Problem statement:
In the listing below, find each line containing "computer" and report it.

Dataset entries:
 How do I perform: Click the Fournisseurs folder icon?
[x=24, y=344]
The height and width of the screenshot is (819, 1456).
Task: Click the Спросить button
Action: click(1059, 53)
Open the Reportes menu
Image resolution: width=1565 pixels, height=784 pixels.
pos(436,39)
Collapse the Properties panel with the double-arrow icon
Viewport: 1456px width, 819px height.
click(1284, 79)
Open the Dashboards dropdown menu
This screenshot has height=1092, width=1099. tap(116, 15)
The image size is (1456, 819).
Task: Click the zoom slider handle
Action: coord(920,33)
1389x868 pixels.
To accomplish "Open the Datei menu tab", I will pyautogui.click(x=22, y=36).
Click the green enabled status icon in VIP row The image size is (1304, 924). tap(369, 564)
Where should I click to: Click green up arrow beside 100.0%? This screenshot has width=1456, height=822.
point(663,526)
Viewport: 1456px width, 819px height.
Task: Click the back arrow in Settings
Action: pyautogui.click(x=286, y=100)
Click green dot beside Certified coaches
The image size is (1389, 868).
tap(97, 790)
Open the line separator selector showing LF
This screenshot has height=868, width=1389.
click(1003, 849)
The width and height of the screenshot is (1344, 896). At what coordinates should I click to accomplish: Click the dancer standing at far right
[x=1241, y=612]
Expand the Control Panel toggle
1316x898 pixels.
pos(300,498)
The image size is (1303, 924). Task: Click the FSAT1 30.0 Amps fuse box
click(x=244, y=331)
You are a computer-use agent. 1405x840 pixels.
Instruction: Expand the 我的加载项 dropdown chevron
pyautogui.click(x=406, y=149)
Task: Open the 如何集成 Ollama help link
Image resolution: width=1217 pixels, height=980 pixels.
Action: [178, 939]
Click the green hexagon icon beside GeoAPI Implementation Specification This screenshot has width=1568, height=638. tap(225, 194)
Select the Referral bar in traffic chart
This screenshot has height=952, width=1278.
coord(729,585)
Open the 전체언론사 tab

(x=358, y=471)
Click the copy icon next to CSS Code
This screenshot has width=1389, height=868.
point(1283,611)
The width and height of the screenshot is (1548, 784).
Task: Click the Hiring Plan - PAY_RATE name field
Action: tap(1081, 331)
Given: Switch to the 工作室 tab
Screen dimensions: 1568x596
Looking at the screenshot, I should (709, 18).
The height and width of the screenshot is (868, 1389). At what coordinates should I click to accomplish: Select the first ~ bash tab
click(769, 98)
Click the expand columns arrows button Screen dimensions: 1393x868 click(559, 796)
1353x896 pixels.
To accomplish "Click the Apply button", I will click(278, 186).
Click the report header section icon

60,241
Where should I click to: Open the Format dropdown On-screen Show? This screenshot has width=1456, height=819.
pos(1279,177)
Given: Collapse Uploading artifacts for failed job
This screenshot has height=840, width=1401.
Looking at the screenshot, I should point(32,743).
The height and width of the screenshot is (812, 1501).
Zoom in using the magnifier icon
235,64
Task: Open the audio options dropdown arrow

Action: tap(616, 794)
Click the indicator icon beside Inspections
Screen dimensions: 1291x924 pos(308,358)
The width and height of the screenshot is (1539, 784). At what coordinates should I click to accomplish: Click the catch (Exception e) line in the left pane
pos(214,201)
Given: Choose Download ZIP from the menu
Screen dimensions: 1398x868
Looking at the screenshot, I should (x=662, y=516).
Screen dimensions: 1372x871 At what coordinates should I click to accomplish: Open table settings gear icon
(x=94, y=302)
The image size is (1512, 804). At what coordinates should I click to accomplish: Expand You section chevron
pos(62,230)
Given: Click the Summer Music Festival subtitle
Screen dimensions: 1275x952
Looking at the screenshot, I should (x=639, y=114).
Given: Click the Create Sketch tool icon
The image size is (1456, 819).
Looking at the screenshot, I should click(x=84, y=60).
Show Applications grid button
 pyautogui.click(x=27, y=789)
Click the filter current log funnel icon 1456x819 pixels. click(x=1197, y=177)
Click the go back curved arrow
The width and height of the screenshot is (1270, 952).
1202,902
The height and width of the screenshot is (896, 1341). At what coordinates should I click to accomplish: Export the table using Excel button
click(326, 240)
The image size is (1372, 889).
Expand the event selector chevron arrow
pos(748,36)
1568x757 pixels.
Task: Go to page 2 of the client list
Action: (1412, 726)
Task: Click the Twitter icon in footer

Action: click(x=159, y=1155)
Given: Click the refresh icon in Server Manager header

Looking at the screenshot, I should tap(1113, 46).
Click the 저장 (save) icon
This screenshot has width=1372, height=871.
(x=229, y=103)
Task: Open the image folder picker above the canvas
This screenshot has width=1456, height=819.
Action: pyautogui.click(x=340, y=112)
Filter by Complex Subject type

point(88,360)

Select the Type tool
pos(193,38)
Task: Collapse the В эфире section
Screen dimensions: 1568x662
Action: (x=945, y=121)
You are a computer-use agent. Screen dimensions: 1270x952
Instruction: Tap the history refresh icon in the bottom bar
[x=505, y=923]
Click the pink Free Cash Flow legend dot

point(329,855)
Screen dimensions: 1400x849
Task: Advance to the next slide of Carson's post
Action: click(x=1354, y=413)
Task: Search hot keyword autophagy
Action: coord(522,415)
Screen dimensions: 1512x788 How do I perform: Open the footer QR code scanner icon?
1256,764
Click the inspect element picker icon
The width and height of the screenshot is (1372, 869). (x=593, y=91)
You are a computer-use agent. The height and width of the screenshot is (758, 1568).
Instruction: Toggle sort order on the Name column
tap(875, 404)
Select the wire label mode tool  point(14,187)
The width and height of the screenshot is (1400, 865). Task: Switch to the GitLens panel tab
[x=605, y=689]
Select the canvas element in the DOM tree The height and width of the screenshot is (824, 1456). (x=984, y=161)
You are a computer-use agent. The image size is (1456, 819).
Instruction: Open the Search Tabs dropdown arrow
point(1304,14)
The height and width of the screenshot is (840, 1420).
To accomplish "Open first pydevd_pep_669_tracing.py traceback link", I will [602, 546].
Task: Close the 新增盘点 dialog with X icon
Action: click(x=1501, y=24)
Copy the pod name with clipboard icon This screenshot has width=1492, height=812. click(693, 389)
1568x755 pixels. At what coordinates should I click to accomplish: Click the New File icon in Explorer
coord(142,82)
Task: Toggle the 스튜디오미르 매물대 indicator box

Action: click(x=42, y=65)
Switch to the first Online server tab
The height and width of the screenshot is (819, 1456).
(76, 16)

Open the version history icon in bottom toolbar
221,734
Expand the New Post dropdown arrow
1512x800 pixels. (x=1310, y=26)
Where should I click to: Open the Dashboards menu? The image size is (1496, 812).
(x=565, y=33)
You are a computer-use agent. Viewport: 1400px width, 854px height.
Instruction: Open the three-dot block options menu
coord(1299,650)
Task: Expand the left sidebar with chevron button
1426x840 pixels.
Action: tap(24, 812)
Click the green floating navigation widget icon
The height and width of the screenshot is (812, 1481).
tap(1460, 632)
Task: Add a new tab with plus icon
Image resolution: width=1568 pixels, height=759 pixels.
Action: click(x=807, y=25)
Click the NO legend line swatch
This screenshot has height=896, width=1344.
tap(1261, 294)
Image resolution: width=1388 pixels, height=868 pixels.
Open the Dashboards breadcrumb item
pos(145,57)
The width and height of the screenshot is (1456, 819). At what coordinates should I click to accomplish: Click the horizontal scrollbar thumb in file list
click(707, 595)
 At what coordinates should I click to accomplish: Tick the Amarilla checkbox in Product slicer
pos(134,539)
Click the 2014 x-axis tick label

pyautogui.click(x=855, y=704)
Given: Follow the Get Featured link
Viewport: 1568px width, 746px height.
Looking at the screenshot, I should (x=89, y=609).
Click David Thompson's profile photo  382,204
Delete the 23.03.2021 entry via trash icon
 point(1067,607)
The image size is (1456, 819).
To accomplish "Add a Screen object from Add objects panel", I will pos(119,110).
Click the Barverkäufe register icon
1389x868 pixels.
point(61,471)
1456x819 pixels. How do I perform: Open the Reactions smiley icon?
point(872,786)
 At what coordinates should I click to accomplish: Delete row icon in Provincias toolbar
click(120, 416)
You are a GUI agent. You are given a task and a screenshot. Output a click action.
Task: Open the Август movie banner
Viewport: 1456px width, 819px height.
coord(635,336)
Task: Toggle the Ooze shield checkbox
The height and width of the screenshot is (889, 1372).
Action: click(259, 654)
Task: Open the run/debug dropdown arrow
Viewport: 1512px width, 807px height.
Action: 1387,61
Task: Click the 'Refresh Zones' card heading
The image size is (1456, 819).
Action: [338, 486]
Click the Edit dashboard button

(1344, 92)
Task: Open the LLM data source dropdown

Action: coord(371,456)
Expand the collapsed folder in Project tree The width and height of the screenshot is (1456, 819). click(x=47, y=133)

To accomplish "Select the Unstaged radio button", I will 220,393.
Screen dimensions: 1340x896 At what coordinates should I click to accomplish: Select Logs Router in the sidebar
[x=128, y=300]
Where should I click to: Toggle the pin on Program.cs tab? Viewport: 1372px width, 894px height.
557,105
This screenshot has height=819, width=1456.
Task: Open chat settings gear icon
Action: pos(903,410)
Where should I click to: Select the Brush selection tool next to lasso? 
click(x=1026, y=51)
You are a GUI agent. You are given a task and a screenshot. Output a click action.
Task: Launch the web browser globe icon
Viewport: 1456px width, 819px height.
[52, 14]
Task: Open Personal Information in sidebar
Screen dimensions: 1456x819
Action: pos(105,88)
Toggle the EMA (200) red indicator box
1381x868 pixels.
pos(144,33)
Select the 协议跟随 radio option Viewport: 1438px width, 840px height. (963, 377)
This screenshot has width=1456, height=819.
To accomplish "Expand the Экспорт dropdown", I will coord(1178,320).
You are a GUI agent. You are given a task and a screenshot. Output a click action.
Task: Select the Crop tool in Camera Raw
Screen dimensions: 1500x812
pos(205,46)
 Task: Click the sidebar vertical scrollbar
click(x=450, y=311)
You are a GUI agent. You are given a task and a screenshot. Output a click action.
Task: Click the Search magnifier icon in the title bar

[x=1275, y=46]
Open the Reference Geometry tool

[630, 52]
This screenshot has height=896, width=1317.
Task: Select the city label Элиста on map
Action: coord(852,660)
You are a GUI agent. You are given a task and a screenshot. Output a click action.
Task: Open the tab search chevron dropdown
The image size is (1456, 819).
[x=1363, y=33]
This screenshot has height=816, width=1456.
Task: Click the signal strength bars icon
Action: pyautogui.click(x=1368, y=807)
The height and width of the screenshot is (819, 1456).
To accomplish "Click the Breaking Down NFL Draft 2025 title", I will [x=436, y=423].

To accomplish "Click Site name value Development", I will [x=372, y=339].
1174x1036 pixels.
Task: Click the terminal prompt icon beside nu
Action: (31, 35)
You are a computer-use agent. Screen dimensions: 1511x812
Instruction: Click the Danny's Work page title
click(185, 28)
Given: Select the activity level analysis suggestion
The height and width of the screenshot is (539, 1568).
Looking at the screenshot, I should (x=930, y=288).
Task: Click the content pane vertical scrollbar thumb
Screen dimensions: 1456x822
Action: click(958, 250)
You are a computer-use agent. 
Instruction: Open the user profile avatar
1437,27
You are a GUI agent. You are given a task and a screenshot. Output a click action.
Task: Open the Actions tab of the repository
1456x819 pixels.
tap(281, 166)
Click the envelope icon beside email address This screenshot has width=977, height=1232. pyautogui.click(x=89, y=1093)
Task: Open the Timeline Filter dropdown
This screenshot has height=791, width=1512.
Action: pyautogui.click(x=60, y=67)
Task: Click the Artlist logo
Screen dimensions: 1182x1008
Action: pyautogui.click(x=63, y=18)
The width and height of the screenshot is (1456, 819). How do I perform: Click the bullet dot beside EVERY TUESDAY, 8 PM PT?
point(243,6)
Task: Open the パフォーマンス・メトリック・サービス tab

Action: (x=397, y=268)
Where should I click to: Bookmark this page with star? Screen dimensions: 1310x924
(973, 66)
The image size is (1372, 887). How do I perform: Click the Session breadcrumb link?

Exercise answer:
You are a computer-use agent. 1405x840 pixels.
You are a computer-use agent. Screen dimensions: 1270x952
You are a computer-use agent. The height and width of the screenshot is (758, 1568).
You are a computer-use agent. The image size is (1456, 819).
You are a computer-use agent. Viewport: 1400px width, 854px height.
You are a computer-use agent. Screen dimensions: 1511x812
You are a computer-use agent. 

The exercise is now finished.